- _Your goal_: For this exercise, an exact copy is needed of only the lines from the one containing "This screenshot has width=600, height=445." through the end of the data, with pictures left out.

[[ The data open ]]

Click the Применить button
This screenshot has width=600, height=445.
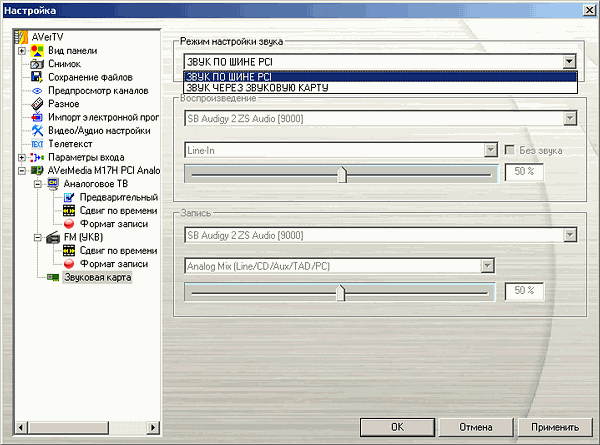pos(548,426)
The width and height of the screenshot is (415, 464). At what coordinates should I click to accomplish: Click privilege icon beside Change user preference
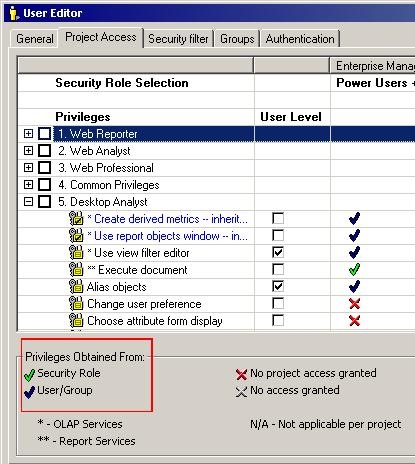click(76, 304)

[[ The data closed ]]

- _Solution to the problem_:
This screenshot has width=600, height=445.
pos(548,426)
The width and height of the screenshot is (415, 464). At what coordinates should I click to accomplish: Click privilege icon beside Change user preference
click(76, 304)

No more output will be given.